本文 -

今年は緊急事態宣言で増えたダイエット目的のためにハルヒルに申し込んでいた。ヒルクライムにエントリーすることで体重を意識せざるを得ないライフハックだ。コースもほどほどにキツそうだし時期的にも5月は予定イベントが無いので丁度良い。
ハルヒルというと、ライダーに愛されている印象で、どうしてそんなに愛されているのかいまいちわからなかったのだが、今回自分でエントリーしてみて、その運営がすごいな、と深く感じ入った。
まず、東京に緊急事態宣言が出ている4月30日にメールが届いた。
(前略)
XXXX様第9回榛名山ヒルクライムin高崎は、参加選手や大会に関わるすべての方々の健康と安全を最優先に考え、感染防止対策を徹底したうえで開催する予定です。

作業指示 1 - 本文によると、メールが届いたのは何月何日ですか。
作業指示 2 - 本文の「今年は緊急事態宣言で増えたダ」を含む語句から書き始めて「すごいな、と深く感じ入った。」で止め、その範囲の「ハルヒル」を「榛名山ヒルクライム」に置き換えてください。

提供資料 -
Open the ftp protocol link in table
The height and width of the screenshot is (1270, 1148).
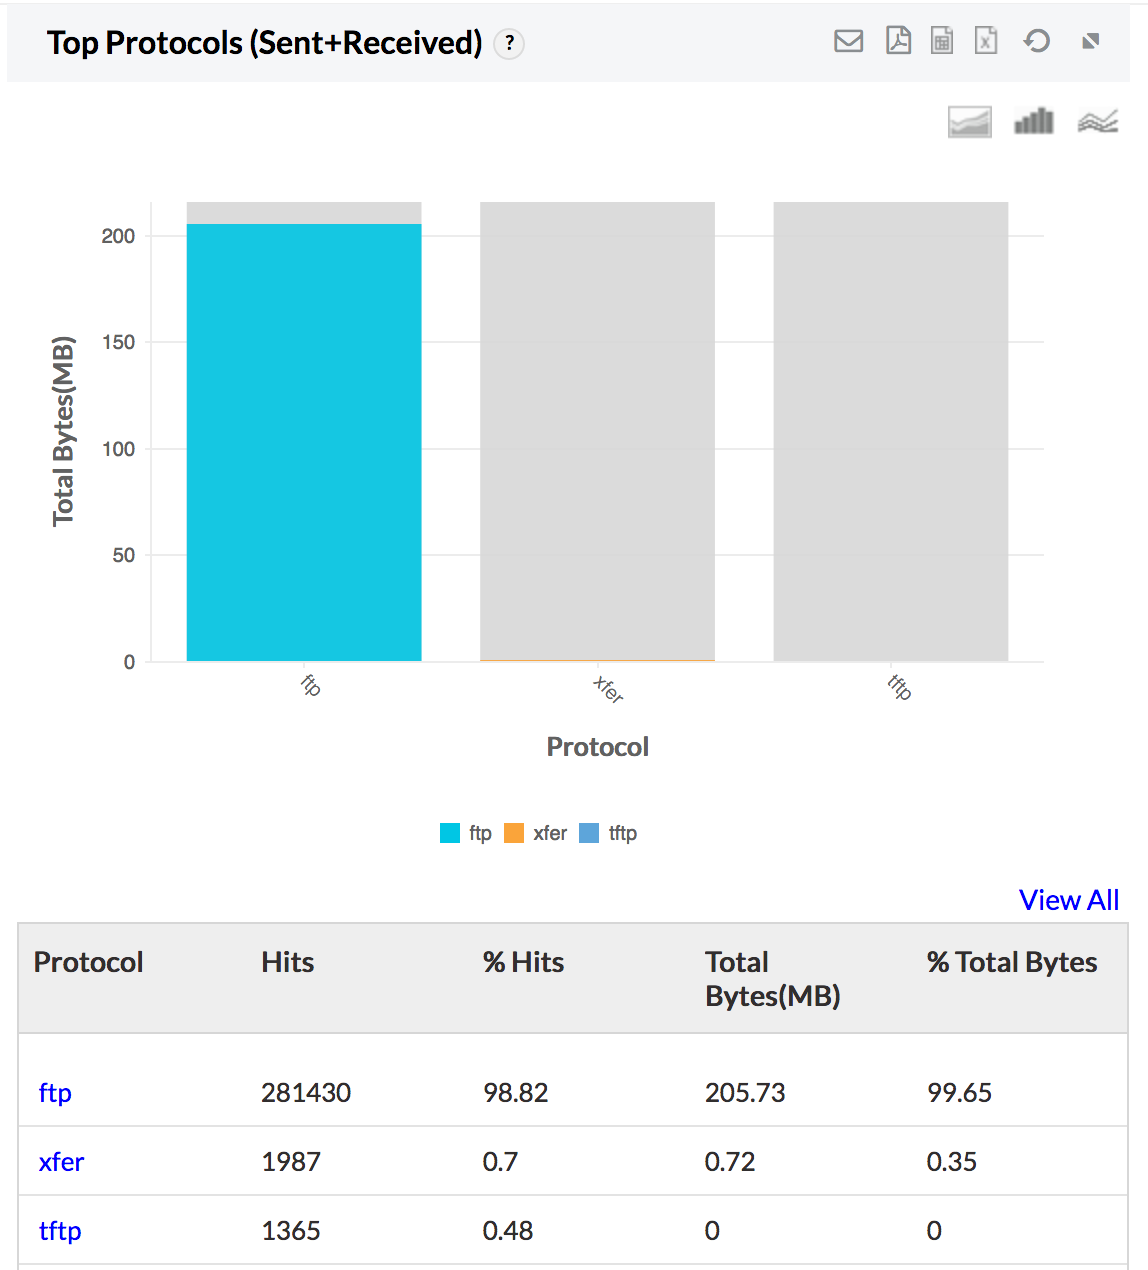(x=55, y=1092)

期待される出力 1 - 4月30日です。

期待される出力 2 -
今年は緊急事態宣言で増えたダイエット目的のために榛名山ヒルクライムに申し込んでいた。ヒルクライムにエントリーすることで体重を意識せざるを得ないライフハックだ。コースもほどほどにキツそうだし時期的にも5月は予定イベントが無いので丁度良い。
榛名山ヒルクライムというと、ライダーに愛されている印象で、どうしてそんなに愛されているのかいまいちわからなかったのだが、今回自分でエントリーしてみて、その運営がすごいな、と深く感じ入った。